__Written problem__
Copy out the records below word for word, beginning with the line containing "Given: Open System" and continuing through the line containing "pyautogui.click(x=117, y=212)".

__Dataset extract__
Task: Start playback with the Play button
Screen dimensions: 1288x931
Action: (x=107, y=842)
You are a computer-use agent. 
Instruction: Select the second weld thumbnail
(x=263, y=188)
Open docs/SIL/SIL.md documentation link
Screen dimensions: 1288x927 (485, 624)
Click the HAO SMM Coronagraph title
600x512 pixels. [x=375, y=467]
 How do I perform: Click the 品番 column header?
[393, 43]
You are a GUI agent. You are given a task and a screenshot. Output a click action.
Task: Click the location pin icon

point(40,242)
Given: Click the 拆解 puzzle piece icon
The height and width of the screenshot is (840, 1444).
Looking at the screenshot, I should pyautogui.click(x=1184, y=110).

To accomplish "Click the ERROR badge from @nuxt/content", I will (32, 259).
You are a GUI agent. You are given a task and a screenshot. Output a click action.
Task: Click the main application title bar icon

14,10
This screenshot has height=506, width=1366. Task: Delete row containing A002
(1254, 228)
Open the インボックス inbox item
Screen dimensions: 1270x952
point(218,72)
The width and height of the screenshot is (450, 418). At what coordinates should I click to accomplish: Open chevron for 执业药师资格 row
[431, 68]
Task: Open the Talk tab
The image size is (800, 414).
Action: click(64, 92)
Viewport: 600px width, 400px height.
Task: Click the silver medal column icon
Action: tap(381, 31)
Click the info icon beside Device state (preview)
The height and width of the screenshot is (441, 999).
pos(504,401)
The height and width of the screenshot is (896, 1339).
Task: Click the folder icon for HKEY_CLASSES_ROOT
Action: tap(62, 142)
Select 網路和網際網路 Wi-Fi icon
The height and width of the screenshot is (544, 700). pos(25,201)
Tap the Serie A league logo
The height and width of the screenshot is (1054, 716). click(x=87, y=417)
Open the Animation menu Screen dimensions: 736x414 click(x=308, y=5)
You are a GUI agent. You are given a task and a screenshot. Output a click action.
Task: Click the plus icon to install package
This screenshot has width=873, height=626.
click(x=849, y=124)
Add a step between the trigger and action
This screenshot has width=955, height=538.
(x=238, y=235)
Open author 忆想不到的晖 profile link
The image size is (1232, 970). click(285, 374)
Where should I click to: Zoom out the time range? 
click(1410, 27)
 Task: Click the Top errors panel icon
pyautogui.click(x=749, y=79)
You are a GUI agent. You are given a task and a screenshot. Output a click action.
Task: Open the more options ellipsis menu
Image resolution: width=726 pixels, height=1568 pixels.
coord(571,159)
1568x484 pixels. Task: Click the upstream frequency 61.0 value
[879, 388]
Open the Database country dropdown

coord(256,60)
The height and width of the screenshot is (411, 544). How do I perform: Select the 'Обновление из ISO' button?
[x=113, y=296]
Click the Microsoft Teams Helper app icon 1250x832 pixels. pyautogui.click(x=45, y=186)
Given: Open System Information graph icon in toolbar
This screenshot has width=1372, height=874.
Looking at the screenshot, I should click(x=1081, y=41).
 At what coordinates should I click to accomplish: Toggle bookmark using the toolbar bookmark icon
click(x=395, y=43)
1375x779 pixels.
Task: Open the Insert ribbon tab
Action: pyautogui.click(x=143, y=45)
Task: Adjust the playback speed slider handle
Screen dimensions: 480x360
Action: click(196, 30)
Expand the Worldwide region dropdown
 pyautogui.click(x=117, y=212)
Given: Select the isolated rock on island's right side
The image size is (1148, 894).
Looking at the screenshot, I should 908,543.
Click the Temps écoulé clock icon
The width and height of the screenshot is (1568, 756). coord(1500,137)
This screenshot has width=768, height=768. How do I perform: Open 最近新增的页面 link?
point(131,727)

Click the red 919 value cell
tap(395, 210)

__Task response__
Given: Open System Information graph icon in toolbar
This screenshot has width=1372, height=874.
Looking at the screenshot, I should click(x=1081, y=41).
 At what coordinates should I click to accomplish: Toggle bookmark using the toolbar bookmark icon
click(x=395, y=43)
1375x779 pixels.
Task: Open the Insert ribbon tab
Action: pyautogui.click(x=143, y=45)
Task: Adjust the playback speed slider handle
Screen dimensions: 480x360
Action: click(196, 30)
Expand the Worldwide region dropdown
 pyautogui.click(x=117, y=212)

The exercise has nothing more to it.